**Exercise instructions**
a: Decide whether each statement agrees with the news text about the IAEA and North Korea, answering yes or no and quoting the words from that text that settle it. (i) Seals were cut and cameras disabled at three facilities of the Yongbyong nuclear reactor. (ii) The spokesman said the IAEA left Iraq in 1998 with a large nuclear complex in place. (iii) The spokesman named Iraq and North Korea as the agency's current top priorities.
b: Proceed with the news text about the IAEA and North Korea, writing on from its final sentence.

The International Atomic Energy Agency is becoming increasingly worried by what it calls "the rapidly deteriorating situation" in North Korea.
The Director General of the IAEA, Mohamed ElBaradei, has expressed grave concern at the continued disruption of the agency's safeguarding of nuclear facilities in North Korea. Seals have been cut and cameras have been disabled at three facilities of the Yongbyong nuclear reactor. Mr ElBaradei said unless the IAEA can reinstate its safeguards "without delay," it will be unable to provide assurances that North Korea is not diverting nuclear material to produce weapons. He added that there are "grave concerns" that North Korea is not fulfilling its nuclear non-proliferation obligations. Mr ElBaradei is discussing what the IAEA calls this "disturbing development" with the chairman and member states of the agency's board of governors. The IAEA chief spokesman Mark Gwozdecky said Iraq and North Korea (DPRK) are currently the agency's top priorities. "In terms of nuclear capabilities, when we left Iraq in 1998 we left them with virtually no nuclear weapons capability; we don't know if they have reconstituted any of that in the meantime, but certainly we know that they don't have any major facilities or reactors. In the DPRK it's different. We know they have a large nuclear complex and they have facilities like this reprocessing plant that can extract plutonium from spent fuel. That's a serious matter," he said.

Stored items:
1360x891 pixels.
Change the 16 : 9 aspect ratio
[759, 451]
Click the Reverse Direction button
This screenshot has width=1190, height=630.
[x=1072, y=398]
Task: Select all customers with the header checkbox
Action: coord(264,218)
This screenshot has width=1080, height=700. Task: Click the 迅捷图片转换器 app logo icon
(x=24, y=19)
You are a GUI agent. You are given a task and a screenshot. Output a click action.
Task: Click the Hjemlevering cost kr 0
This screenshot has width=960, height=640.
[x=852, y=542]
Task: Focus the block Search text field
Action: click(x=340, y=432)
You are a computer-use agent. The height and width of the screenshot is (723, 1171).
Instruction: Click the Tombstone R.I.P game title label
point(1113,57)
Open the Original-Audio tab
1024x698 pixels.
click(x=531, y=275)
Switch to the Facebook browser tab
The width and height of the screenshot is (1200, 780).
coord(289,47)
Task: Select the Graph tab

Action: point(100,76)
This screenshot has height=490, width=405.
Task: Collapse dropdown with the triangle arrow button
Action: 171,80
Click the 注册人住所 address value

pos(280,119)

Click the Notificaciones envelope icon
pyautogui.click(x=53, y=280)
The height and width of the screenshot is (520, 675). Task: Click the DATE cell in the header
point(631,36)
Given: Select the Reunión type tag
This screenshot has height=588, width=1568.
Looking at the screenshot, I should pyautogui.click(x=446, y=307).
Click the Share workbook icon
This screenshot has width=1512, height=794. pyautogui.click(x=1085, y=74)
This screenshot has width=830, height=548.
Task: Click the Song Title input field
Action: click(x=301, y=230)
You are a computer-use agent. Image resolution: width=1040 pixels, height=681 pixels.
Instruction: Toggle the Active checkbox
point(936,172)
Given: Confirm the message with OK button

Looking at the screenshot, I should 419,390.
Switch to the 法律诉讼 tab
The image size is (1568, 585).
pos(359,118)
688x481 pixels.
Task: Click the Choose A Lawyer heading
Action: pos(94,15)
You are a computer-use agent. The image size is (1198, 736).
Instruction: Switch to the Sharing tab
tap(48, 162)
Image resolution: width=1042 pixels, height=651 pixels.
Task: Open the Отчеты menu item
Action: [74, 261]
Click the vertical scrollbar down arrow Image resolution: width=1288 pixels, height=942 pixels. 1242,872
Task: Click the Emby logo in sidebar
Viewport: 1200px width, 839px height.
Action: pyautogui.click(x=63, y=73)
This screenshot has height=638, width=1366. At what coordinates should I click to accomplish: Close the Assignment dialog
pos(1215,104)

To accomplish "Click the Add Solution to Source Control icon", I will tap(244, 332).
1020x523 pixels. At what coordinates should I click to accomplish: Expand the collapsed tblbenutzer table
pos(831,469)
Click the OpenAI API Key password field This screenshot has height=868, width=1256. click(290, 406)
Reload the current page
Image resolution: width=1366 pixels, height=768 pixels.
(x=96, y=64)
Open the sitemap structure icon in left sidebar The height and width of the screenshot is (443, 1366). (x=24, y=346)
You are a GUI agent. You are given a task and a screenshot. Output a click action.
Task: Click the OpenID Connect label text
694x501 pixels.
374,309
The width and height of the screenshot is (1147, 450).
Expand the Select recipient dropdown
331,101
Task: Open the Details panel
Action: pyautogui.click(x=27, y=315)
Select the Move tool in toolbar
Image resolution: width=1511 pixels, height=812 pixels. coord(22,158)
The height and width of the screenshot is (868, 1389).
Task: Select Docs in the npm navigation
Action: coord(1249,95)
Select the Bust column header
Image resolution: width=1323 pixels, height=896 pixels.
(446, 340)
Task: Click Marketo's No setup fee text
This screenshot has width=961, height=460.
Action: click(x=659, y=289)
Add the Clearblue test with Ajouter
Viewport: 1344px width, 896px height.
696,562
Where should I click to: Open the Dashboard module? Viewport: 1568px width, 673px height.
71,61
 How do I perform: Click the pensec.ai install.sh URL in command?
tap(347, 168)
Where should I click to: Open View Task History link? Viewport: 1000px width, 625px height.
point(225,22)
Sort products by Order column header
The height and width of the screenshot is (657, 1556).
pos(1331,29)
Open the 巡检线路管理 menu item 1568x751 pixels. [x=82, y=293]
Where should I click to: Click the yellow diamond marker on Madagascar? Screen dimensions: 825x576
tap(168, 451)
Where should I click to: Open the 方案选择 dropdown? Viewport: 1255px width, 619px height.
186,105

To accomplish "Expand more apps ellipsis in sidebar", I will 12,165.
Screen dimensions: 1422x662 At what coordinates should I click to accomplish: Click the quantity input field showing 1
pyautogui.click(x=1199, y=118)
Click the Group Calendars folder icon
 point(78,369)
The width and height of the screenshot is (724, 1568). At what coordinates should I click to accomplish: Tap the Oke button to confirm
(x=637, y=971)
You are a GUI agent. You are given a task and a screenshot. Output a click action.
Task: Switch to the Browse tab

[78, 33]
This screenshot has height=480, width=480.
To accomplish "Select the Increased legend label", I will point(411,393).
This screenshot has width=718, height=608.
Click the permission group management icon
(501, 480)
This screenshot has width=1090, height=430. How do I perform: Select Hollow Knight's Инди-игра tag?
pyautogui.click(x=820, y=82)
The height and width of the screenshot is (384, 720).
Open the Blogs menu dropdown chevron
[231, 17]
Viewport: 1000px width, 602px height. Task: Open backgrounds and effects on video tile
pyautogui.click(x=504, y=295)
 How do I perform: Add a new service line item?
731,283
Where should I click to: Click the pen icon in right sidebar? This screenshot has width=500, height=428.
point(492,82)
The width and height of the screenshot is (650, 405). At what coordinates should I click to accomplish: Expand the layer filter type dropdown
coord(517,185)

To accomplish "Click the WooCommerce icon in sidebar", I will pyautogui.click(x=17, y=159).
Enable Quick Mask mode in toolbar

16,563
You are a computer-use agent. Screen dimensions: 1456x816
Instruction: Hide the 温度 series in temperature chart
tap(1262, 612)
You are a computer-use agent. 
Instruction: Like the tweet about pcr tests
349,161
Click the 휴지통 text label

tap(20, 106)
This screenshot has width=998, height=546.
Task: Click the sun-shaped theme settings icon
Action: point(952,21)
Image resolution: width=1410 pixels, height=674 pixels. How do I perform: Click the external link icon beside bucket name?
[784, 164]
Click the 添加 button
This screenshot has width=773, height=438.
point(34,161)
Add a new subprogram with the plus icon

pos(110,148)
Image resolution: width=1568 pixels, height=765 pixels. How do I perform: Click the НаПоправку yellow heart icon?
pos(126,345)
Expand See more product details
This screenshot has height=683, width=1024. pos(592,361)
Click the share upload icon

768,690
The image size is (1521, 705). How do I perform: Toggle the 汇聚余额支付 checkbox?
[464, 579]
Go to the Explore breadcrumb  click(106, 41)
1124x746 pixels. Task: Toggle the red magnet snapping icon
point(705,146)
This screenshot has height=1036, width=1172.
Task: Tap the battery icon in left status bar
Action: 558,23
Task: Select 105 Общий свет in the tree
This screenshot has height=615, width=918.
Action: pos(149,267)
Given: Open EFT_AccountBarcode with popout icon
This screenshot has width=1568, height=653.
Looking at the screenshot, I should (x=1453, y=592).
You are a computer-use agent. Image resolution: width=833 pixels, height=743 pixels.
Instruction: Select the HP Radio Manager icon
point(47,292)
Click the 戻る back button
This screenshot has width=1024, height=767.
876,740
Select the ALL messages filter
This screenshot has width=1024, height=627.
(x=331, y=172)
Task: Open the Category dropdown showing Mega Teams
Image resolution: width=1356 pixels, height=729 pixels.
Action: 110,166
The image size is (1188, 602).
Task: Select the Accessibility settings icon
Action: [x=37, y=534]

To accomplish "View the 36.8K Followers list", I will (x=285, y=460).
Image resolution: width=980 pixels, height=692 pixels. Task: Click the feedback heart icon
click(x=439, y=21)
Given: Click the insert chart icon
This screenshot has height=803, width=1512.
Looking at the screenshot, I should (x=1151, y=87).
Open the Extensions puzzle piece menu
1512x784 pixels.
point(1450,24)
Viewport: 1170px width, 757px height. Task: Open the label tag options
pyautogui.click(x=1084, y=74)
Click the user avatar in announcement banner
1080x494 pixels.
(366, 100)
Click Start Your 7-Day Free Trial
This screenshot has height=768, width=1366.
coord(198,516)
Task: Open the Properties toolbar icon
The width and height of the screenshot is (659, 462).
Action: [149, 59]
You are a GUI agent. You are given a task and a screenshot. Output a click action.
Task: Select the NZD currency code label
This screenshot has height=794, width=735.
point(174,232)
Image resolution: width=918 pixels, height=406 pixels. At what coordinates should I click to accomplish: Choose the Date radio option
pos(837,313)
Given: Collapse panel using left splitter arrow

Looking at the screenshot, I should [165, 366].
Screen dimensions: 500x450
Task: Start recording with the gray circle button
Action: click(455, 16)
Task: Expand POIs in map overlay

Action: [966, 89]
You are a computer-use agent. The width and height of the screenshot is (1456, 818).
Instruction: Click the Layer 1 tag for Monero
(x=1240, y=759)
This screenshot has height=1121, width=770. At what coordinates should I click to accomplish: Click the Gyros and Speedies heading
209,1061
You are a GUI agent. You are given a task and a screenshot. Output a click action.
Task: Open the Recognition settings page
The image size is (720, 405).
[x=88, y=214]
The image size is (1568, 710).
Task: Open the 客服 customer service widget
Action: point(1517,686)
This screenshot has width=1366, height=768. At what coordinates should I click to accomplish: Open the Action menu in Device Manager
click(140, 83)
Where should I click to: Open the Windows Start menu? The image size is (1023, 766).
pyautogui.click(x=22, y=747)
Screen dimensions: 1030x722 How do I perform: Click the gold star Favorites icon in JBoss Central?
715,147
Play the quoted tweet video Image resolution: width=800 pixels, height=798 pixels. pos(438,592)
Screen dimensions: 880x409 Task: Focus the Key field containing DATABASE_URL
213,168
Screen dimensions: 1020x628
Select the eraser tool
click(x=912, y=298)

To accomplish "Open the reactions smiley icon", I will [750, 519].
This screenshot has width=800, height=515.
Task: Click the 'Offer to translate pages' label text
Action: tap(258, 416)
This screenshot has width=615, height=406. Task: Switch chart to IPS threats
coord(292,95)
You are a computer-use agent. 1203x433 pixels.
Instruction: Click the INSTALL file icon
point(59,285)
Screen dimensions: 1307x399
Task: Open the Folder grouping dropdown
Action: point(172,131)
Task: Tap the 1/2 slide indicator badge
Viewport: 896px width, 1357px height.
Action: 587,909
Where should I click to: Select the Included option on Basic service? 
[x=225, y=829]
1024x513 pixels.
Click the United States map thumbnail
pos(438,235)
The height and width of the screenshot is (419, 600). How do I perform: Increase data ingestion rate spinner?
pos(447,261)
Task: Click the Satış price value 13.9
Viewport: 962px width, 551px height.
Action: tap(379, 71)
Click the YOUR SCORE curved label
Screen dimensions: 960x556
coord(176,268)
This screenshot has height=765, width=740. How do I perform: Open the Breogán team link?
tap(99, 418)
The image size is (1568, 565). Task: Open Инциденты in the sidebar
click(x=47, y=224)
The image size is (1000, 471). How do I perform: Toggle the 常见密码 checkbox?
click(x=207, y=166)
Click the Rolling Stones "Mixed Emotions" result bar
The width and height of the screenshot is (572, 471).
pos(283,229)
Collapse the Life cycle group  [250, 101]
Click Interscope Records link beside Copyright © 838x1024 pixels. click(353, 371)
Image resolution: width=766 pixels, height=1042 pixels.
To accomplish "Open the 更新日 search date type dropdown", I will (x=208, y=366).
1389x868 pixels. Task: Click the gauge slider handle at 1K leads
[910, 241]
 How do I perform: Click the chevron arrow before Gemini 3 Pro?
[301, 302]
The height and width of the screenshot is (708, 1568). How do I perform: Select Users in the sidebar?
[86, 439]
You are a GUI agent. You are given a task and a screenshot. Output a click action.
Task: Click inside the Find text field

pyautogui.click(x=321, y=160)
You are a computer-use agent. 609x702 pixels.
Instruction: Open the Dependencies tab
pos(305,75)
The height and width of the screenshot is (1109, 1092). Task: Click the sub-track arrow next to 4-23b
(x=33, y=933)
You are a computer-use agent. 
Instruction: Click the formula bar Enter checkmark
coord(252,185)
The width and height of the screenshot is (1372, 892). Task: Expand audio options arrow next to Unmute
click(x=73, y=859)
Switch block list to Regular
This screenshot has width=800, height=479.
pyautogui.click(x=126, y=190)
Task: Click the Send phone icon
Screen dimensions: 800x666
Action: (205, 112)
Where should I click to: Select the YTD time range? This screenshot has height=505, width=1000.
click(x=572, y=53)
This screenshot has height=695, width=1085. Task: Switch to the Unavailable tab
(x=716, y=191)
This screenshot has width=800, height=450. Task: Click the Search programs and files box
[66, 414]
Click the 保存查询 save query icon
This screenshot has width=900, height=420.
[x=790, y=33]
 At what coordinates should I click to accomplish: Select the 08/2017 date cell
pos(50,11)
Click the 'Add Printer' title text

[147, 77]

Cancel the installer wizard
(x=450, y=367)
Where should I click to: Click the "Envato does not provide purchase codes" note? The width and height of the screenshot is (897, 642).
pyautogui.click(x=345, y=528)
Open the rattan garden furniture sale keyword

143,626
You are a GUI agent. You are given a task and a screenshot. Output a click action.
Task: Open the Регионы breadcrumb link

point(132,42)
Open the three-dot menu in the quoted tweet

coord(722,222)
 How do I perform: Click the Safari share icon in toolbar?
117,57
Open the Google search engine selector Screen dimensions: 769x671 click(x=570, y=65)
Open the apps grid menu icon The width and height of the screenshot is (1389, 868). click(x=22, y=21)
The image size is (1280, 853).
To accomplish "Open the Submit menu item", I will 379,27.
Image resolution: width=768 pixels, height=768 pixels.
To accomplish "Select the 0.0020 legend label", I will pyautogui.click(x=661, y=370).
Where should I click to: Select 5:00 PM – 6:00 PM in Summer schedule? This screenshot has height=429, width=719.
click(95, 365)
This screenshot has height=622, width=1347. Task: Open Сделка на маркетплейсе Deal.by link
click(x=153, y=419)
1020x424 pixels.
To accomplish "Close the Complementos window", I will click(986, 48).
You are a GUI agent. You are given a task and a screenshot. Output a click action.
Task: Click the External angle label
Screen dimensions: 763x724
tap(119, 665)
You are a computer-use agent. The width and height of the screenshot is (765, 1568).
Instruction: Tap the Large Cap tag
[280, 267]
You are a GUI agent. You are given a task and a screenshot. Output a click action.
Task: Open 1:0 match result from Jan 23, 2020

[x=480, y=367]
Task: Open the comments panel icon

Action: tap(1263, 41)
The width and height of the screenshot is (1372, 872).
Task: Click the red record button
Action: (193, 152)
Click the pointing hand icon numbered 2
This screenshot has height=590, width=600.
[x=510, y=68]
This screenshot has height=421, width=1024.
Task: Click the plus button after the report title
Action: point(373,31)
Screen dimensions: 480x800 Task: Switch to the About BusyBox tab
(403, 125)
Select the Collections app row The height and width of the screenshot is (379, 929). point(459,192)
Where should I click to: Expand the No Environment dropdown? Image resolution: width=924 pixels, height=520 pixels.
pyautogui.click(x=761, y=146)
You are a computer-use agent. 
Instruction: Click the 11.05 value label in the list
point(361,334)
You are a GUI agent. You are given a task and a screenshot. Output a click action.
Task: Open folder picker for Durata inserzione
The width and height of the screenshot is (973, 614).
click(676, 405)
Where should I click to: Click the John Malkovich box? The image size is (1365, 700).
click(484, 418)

**Answers**
a:
(i) Yes: "Seals have been cut and cameras have been disabled at three facilities of the Yongbyong nuclear reactor."
(ii) No: "when we left Iraq in 1998 we left them with virtually no nuclear weapons capability"
(iii) Yes: "Iraq and North Korea (DPRK) are currently the agency's top priorities"

b:
Mr. Gwozdecky said the IAEA has only low-level contacts with the authorities in North Korea, unlike Iraq where it has contacts at high levels of the government, and inspectors on the ground.
That has led to some concern among analysts that the lack of information from North Korea could make the situation potentially more dangerous than the situation in Iraq.